■ Aim of the exercise ■
Of all the entries below, only the lines from the one with "You are a computer-use agent." up to and including the one with "Instruction: Click the Log In menu item" are to be duplicated exactly.

■ Recorded data ■
******
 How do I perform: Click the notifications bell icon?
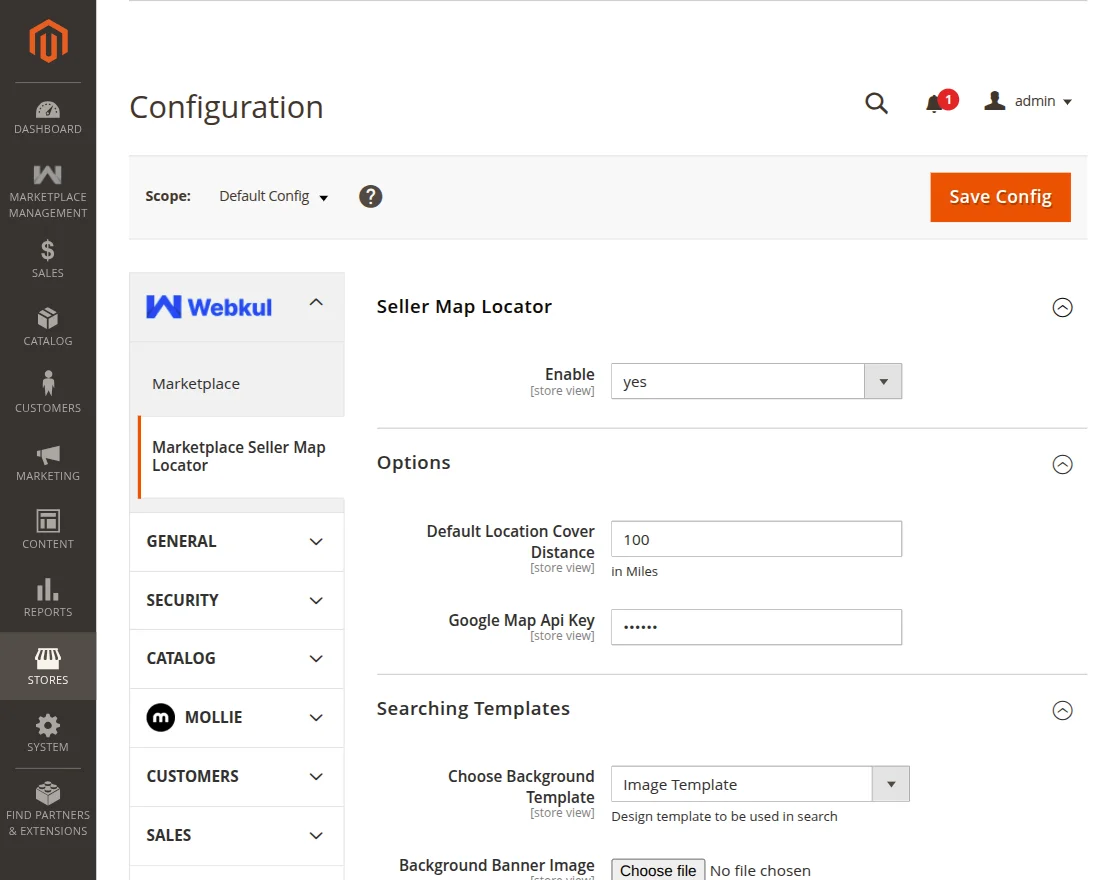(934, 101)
******
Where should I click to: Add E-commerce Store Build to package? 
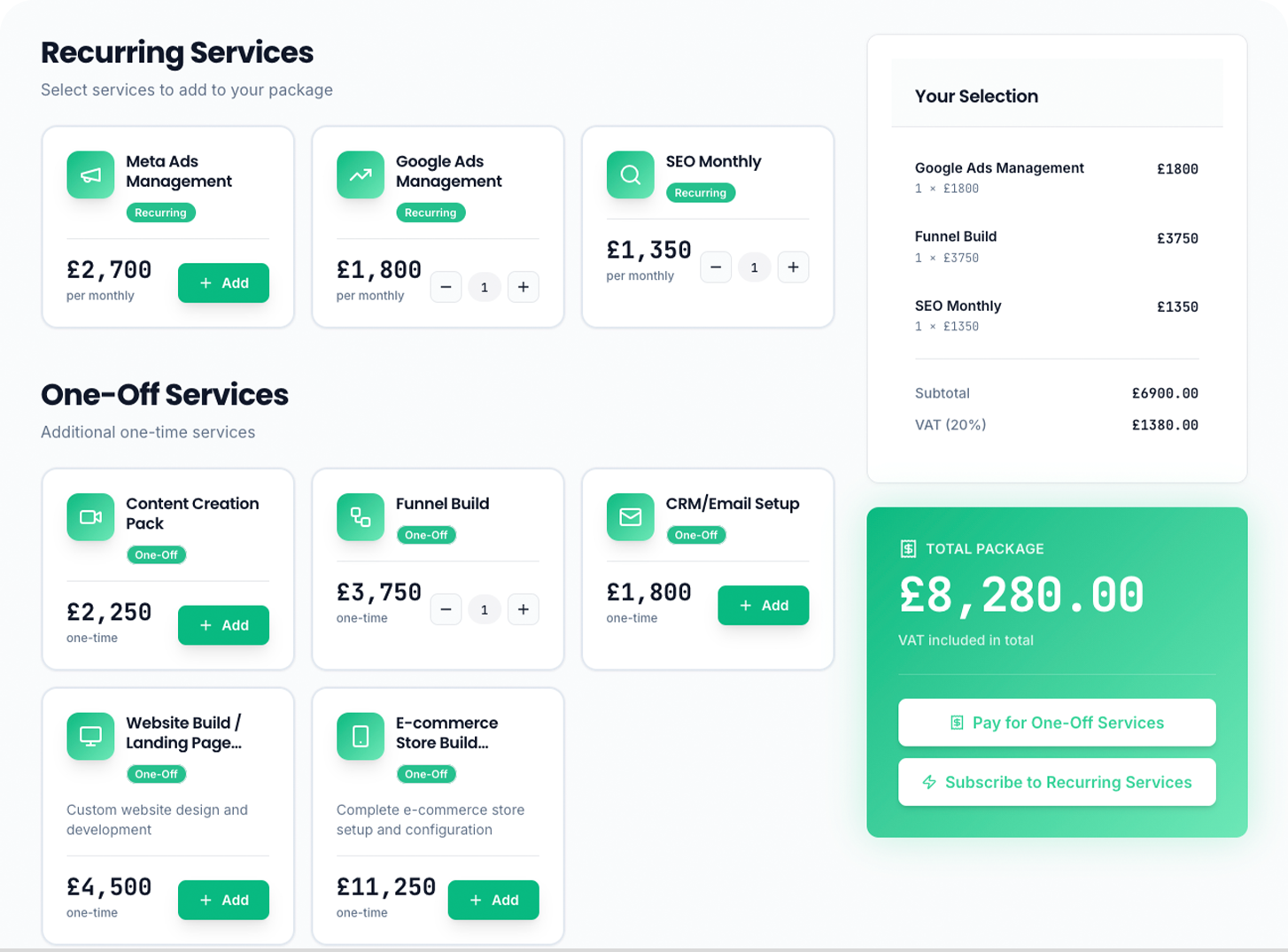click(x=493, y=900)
******
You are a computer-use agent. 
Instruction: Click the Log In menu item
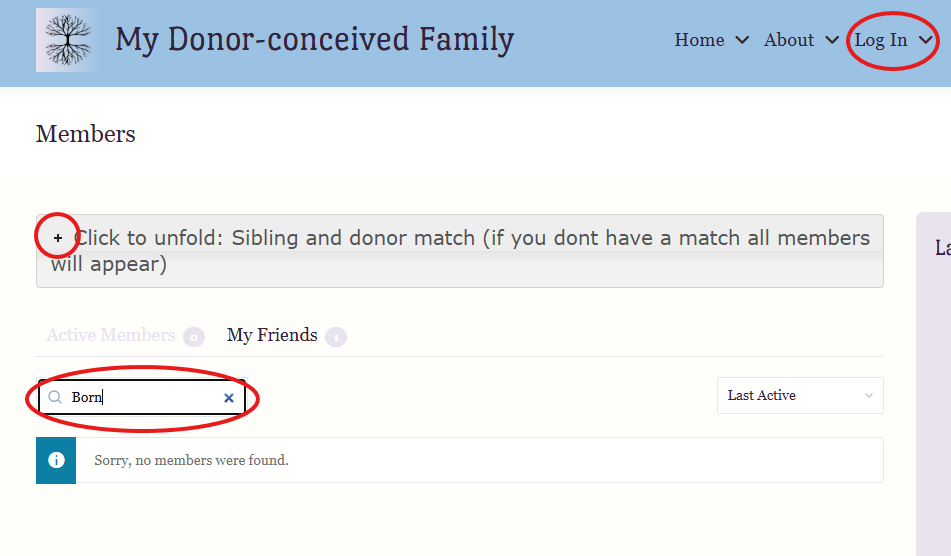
******
■ Written solution ■
You are a computer-use agent. 
Instruction: Click the Log In menu item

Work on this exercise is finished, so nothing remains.